◆ Work request: Could you set down exactly the lines of the data below, starting at the one that holds "Where should I" and ending at the one that holds "Given: Click the", both included, and only those?

◆ Available records:
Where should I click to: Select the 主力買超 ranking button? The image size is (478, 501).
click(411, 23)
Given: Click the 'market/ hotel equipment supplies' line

--

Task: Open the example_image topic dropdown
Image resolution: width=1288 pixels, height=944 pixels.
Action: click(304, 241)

---

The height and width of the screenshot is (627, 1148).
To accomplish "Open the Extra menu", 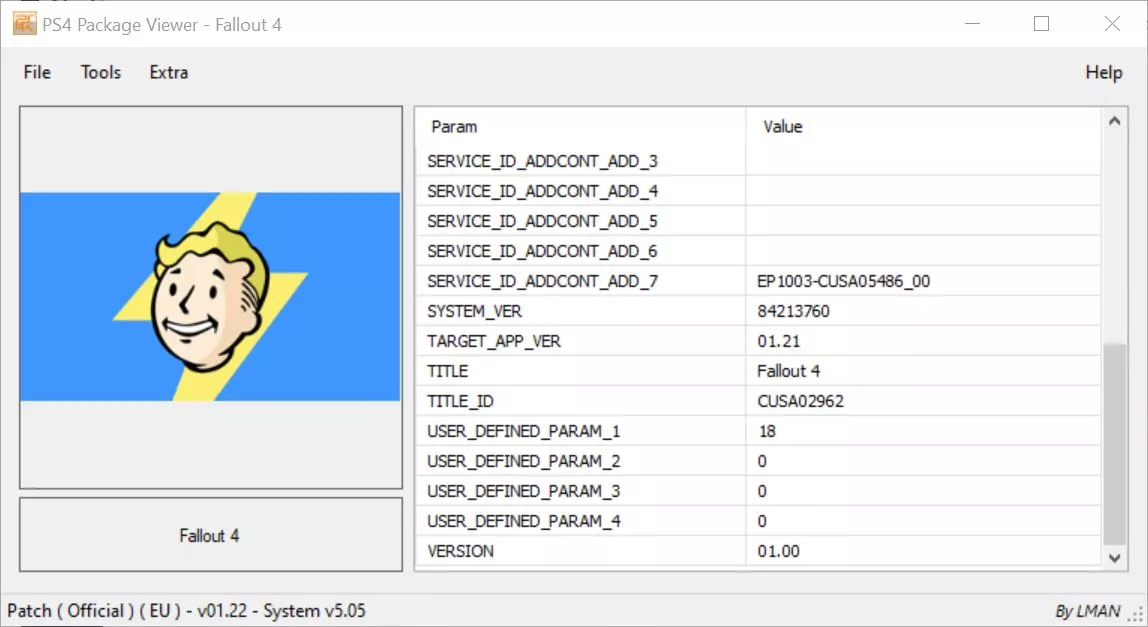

◆ Answer space:
Where should I click to: Select the 主力買超 ranking button? The image size is (478, 501).
click(411, 23)
Given: Click the 'market/ hotel equipment supplies' line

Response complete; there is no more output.